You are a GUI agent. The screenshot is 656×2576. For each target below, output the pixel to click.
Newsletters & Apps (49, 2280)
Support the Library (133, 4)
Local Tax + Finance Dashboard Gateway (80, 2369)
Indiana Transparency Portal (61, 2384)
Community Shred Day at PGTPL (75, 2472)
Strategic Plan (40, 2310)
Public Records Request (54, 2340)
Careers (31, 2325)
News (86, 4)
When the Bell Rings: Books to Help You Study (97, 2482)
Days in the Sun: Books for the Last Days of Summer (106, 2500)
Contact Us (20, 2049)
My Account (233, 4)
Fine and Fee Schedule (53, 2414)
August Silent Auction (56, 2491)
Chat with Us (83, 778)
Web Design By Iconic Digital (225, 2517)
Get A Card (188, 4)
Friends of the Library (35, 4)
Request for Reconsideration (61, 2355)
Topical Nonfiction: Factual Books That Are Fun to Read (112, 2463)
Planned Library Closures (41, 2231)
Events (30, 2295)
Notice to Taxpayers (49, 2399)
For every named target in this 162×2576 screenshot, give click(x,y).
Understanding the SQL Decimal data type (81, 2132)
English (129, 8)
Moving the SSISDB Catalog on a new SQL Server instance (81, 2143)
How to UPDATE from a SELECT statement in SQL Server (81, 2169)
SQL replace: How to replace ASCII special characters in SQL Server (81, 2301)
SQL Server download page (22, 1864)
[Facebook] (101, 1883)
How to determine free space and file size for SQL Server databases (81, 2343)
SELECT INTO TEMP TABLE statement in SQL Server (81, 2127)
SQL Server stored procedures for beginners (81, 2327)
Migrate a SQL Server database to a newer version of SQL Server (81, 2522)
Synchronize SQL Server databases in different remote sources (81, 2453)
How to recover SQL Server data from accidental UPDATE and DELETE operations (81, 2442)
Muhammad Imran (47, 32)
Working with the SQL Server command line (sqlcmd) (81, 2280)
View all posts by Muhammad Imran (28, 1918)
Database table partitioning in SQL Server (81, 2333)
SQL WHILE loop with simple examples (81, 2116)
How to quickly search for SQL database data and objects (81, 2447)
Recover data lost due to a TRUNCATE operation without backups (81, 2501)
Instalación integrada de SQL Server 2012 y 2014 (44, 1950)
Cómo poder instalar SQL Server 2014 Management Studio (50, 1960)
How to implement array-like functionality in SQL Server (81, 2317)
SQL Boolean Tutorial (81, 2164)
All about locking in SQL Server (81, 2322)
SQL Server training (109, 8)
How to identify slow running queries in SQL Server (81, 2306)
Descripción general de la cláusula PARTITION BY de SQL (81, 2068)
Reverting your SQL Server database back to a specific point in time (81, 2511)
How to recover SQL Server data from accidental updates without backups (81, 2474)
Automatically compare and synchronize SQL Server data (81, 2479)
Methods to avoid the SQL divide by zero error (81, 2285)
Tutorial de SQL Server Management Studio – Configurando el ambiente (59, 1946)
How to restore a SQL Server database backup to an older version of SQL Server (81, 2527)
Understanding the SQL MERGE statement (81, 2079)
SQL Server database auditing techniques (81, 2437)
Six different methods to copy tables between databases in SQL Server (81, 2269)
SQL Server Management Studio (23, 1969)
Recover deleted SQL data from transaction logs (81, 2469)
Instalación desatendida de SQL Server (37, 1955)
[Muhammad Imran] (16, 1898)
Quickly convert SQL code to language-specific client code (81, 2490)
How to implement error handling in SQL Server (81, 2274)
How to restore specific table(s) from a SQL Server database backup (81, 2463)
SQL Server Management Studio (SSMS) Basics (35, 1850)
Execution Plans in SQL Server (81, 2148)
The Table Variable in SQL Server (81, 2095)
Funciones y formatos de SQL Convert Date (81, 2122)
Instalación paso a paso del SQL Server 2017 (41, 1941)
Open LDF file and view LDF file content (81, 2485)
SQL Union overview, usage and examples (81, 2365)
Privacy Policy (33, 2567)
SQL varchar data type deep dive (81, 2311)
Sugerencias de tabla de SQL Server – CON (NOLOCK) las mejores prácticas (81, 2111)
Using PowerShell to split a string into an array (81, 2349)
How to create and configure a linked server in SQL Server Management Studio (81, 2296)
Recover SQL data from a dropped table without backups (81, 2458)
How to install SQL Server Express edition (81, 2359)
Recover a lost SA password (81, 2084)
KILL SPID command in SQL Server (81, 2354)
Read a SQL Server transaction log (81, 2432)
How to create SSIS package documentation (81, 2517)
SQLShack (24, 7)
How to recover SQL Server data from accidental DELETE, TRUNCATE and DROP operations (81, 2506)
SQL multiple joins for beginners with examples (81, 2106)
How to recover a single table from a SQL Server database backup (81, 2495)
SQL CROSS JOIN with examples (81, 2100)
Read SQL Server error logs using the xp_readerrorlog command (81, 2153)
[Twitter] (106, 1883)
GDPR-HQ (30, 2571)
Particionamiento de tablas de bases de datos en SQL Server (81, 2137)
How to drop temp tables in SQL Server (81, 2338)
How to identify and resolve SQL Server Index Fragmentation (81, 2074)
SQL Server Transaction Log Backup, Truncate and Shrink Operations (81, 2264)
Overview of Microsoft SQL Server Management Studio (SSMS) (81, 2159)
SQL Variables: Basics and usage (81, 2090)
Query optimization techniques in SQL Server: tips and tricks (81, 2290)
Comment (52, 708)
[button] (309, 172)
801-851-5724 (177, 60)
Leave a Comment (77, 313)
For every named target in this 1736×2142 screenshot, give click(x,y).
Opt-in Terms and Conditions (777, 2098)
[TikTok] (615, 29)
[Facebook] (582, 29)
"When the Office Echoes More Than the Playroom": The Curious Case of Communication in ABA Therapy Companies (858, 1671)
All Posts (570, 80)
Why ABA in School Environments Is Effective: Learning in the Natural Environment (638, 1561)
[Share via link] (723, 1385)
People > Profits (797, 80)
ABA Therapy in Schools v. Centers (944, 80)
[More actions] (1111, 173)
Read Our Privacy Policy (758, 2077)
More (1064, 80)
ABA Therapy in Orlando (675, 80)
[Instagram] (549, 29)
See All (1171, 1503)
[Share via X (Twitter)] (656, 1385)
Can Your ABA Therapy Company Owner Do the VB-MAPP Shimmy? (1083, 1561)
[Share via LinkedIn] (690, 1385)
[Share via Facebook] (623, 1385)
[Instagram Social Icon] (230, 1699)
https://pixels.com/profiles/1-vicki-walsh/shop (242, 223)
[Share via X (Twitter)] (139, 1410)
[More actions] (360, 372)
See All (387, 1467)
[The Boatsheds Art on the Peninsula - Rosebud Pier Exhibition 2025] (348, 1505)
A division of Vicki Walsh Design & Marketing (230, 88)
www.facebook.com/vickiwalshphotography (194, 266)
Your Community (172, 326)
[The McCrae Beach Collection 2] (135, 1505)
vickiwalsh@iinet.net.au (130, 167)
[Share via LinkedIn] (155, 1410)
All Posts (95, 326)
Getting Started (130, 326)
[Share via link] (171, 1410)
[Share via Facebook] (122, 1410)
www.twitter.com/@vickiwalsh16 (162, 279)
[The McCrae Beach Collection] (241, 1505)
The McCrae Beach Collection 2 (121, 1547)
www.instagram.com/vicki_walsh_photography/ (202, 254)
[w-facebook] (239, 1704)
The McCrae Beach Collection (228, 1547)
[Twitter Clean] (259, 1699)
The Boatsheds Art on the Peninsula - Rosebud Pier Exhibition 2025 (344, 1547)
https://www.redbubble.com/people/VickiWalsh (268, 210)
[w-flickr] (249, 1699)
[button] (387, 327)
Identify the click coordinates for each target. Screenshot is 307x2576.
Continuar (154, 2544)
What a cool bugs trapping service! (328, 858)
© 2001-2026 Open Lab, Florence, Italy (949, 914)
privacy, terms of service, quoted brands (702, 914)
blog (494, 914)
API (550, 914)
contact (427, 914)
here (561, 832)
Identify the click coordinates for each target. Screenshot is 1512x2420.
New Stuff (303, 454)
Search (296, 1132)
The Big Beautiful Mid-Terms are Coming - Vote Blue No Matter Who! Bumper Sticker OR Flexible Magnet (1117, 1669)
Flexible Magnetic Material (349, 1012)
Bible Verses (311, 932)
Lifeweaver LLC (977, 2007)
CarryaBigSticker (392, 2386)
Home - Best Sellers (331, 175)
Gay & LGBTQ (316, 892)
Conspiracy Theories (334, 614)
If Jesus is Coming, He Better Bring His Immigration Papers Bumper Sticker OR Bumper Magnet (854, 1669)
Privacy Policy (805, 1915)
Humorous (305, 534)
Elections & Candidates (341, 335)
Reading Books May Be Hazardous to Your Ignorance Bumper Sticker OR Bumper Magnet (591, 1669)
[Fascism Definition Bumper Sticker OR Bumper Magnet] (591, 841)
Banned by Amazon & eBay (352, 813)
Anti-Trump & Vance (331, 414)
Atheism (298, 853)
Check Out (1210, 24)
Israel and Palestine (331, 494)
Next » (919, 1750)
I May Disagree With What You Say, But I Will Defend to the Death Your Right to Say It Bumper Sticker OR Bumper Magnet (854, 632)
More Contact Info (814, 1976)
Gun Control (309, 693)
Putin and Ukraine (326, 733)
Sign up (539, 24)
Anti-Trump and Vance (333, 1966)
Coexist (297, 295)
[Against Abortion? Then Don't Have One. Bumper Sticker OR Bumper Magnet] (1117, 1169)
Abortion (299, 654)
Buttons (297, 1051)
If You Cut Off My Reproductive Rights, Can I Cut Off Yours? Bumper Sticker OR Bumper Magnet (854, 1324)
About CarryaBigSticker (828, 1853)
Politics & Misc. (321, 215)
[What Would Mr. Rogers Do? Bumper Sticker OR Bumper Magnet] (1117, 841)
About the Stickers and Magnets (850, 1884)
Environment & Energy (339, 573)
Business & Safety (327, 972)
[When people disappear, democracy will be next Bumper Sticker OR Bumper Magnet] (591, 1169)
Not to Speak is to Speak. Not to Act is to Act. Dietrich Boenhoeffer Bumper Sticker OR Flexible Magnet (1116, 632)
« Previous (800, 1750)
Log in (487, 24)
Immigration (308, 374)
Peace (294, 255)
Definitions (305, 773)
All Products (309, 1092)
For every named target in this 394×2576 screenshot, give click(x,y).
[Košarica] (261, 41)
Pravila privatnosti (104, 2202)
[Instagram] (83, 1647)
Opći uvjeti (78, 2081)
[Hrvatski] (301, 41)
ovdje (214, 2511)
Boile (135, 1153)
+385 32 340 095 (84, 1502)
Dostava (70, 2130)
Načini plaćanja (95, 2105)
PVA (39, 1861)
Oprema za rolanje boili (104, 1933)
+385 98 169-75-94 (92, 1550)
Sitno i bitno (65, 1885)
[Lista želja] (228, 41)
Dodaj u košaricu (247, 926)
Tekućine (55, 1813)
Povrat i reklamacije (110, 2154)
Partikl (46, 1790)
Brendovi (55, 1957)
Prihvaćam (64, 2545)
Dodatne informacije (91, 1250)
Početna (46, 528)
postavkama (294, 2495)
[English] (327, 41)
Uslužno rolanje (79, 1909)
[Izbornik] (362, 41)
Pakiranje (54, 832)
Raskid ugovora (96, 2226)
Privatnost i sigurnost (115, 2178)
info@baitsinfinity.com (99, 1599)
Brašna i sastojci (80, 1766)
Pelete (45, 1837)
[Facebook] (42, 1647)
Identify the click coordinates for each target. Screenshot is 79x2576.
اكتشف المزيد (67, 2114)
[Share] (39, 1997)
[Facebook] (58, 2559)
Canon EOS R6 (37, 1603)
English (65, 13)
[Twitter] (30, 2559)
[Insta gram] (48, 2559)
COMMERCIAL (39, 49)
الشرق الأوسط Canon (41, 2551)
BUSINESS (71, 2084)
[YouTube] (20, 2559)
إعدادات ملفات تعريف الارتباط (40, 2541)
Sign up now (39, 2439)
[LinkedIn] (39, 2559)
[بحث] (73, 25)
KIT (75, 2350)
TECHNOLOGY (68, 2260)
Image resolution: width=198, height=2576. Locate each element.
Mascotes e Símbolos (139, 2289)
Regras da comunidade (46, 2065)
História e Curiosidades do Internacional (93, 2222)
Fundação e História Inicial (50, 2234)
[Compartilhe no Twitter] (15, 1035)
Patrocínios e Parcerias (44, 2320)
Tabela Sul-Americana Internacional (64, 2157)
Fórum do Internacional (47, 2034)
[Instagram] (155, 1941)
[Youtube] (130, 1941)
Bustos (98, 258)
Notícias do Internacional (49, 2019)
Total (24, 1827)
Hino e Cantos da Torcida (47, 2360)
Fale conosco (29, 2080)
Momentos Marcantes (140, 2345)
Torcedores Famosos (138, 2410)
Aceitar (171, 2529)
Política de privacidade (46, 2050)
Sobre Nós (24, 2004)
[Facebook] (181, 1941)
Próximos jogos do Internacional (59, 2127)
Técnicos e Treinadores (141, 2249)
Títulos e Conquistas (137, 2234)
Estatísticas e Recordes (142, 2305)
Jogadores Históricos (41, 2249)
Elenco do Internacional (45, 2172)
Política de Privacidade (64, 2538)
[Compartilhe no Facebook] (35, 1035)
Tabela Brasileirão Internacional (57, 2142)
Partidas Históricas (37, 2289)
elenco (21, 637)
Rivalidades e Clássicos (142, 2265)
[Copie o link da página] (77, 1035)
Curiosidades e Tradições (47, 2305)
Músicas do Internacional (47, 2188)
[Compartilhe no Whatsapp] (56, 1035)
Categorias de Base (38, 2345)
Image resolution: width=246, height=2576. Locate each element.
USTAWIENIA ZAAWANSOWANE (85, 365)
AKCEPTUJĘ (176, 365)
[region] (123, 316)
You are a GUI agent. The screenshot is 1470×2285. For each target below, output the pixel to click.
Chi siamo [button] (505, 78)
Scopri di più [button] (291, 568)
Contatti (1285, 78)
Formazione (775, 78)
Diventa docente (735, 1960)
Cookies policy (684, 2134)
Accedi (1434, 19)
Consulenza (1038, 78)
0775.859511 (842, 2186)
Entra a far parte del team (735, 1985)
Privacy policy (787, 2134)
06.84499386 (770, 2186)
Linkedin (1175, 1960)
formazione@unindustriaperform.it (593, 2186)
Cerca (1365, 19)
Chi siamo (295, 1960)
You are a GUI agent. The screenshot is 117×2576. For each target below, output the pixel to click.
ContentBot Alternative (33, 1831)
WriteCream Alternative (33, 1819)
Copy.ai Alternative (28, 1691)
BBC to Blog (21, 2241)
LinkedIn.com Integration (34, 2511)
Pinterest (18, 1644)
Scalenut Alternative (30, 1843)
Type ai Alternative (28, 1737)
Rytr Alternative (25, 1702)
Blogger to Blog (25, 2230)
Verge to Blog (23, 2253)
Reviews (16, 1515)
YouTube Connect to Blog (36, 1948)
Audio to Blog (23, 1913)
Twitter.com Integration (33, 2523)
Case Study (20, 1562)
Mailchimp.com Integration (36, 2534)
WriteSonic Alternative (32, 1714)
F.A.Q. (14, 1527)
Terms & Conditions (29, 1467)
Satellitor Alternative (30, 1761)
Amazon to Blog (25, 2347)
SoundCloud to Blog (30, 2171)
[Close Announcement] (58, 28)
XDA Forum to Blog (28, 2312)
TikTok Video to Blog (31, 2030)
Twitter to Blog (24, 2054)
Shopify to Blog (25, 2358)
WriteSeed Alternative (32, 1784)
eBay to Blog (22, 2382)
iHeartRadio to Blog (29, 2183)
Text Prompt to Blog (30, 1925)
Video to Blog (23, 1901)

──────────────────────────────

### Task description:
Would you copy every line of the entries in which "Open" appears?

### Task output:
Open LDF file and view LDF file content (81, 2485)
© 2001-2026 Open Lab, Florence, Italy (949, 914)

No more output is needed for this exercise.